BED MORPHOLOGY OF BERING GLACIER, ALASKA


MOLNIA, Bruce F., U.S. Geological Survey, National Civil Applicatons Center, 562 National Center, 12201 Sunrise Valley Drive, Reston, VA 20192 and SNYDER, Laura E., U.S. Geological Survey (USGS), 562 National Center, Reston, VA 20192

Alaska’s Bering Glacier is the largest and longest glacier in continental North America. Previously, we used GIS to analyze and integrate USGS reflection and refraction seismic data, ice-surface ice-penetrating radar (IPR) data, and NASA Warm Ice Sounding Explorer (WISE) airborne radar data to map the depths and morphology of the complex subglacial fiord system that underlies a 75-km-long segment of Bering’s eastern piedmont lobe. The data synthesis revealed that a complex subglacial fiord system, in places as much as 380 m below sea level, reaches more than 65 km up-glacier from Bering’s Little Ice Age end moraine complex. The WISE radar data that were used were collected in 2008. WISE, a 2.5 MHz radar that measures the nadir thickness of warm, fractured glacier ice, is based on the MARSIS planetary sounder.
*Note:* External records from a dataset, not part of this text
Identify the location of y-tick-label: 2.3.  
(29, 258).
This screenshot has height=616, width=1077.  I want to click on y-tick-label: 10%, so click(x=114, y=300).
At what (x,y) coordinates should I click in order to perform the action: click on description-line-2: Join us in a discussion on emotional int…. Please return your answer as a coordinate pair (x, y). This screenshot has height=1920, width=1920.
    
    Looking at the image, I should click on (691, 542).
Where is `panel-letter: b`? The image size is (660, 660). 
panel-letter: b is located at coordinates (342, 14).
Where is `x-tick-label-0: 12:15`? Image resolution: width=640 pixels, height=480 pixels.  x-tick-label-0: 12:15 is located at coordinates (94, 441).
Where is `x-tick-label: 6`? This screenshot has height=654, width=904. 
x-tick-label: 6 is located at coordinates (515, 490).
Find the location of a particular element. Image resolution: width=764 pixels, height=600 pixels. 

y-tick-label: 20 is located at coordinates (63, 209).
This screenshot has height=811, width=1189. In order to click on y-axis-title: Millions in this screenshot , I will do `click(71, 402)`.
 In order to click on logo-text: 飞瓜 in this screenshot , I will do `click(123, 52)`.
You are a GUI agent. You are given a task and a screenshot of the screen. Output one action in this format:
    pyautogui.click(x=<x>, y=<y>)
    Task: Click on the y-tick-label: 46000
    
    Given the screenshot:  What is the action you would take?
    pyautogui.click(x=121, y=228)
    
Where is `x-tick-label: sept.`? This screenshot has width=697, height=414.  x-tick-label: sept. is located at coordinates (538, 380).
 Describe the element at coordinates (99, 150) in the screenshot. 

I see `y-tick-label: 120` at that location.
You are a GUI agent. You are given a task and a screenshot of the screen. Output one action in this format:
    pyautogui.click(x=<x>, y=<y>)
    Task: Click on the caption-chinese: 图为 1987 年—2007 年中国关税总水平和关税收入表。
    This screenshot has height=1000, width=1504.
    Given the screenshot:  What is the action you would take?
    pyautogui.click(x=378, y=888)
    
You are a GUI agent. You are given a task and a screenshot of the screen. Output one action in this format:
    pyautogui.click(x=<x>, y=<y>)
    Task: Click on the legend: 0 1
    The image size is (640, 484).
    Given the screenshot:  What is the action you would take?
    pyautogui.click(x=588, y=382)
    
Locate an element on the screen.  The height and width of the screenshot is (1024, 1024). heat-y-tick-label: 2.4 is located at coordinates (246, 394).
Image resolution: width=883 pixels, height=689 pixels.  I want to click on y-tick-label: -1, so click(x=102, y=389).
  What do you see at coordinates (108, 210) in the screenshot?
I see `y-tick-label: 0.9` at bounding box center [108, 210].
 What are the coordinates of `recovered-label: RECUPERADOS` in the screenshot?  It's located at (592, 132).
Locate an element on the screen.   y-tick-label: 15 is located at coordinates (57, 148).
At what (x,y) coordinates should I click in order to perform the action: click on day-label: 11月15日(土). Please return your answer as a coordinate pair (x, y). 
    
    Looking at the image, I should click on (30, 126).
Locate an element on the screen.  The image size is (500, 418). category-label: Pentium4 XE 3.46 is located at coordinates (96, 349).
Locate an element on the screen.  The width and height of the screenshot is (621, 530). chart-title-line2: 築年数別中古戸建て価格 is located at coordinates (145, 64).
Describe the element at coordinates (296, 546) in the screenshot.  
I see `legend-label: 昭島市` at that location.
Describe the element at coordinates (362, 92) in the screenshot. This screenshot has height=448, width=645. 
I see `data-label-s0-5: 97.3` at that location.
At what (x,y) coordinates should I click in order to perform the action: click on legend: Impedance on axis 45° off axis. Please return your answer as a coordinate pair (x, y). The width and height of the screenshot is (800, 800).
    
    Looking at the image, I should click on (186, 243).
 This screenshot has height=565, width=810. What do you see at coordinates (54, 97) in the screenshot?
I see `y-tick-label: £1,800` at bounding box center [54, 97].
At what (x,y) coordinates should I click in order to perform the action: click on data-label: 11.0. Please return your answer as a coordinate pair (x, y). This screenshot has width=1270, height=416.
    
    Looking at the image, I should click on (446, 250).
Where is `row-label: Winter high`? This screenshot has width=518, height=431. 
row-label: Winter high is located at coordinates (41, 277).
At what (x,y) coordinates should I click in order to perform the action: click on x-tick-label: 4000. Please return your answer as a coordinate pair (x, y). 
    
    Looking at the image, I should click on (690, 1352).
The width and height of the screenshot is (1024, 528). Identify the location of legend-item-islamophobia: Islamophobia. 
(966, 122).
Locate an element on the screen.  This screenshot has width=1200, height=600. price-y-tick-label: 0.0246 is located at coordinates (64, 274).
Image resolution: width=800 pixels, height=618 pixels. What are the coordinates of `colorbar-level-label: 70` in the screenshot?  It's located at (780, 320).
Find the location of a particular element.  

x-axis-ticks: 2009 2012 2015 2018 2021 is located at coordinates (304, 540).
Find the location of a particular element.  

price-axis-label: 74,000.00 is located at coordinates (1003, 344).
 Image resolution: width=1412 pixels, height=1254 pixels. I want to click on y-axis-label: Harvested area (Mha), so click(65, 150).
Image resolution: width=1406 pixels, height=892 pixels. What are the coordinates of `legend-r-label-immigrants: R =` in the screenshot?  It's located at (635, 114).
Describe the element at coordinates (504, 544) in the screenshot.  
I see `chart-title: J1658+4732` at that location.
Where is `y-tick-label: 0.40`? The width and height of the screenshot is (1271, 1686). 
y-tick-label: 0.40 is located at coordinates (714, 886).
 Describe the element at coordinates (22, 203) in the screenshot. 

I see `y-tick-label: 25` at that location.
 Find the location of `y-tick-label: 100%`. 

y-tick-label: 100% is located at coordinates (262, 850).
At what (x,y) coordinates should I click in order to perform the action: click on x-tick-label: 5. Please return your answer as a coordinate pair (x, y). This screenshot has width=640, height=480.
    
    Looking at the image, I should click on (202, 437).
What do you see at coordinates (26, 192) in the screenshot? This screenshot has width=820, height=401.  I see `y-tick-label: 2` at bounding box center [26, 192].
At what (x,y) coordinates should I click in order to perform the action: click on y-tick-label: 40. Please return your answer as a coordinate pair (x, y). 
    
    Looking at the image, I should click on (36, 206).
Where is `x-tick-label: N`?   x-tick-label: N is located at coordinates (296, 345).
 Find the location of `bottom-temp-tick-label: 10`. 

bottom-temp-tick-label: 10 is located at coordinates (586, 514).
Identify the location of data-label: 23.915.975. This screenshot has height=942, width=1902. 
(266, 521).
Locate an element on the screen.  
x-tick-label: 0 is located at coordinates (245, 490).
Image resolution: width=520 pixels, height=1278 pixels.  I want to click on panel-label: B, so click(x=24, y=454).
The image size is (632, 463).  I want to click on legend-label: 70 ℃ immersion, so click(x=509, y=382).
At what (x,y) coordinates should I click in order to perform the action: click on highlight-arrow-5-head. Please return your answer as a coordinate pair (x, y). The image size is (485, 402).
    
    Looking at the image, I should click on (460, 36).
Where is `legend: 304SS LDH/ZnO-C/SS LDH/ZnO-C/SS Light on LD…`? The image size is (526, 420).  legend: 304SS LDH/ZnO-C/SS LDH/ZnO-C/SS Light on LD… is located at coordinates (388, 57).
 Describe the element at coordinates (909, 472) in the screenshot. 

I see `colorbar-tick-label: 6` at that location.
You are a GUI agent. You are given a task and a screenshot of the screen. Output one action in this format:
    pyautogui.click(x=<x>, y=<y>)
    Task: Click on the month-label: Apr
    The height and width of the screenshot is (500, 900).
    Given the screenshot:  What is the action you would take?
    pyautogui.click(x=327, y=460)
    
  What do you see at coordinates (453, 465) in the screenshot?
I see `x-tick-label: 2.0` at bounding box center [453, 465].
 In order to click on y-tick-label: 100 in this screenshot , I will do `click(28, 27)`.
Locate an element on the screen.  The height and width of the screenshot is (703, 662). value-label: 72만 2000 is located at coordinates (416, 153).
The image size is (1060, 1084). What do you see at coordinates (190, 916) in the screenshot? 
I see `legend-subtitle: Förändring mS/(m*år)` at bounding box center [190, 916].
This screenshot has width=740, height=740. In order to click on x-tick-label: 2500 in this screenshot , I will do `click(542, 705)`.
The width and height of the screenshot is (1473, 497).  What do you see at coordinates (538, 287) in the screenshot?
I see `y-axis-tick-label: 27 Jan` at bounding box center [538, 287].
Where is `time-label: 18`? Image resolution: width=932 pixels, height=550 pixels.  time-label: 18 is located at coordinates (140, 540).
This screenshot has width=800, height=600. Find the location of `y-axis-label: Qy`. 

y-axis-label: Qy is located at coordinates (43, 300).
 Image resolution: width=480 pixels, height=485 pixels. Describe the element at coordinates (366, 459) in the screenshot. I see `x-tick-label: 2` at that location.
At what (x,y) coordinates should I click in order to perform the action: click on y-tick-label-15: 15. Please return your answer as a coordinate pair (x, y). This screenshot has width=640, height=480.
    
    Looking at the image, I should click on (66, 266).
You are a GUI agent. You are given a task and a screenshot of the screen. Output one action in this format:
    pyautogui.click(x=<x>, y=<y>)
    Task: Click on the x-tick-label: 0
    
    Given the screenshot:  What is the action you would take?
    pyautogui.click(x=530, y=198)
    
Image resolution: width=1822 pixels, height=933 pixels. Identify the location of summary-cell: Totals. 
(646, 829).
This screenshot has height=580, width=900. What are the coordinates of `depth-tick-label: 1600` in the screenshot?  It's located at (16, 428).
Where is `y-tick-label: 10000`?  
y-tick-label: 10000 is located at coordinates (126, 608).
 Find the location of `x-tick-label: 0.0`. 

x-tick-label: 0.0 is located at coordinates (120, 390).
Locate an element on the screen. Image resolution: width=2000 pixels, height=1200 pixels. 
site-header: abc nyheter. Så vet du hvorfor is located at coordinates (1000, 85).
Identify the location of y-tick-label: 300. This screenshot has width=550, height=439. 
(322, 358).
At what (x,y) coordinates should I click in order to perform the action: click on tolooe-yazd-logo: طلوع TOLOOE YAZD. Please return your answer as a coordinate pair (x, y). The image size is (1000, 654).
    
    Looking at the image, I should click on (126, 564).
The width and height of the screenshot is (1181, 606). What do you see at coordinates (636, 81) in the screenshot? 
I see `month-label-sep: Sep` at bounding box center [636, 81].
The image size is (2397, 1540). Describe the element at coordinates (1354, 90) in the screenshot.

The WISE data both confirmed and expanded our initial interpretation of the fiord system’s characteristics that was largely based on IPR data collected more than 15 years earlier.

This investigation used additional 2008 WISE data and a new 2012 WISE dataset to extend the mapping of Bering Glacier’s bed to include the entire eastern part of the glacier. This additional ~100 km length of the glacier extends from the Bering Glacier/Malaspina Glacier divide in Canada to the western end of the Bagley Ice Valley. In all, ~718 km of radar profile lines were produced and analyzed. About 138 km of profiles were along the centerline of the glacier, while the remaining ~580 km were located in 60 cross profiles, perpendicular or oblique to the centerline. Data holidays account for ~14% of total profile line lengths.

Generally, centerline bed elevations in easternmost Bering Glacier are in the ~1,300-1,600 m above sea level (asl) range. At the western end of the Bagley Ice Valley, centerline bed elevations are in the ~100-300 m asl range. One area, ~95 km up glacier, has a bed elevation of <100 m asl. Ten kilometers to the east, the bed rises to ~600 m asl, and it remains close to that elevation for ~15 km. It continues to rise to Bering Glacier’s origin with only a few 100 m of variability. Bed complexity in the Bagley Ice Valley area is low compared to the piedmont lobe area where several deeply eroded channels create 300-400 m of local relief. Centerline ice thicknesses observed range from <200 m near the terminus to >1.1 km in the western Bagley Ice Valley.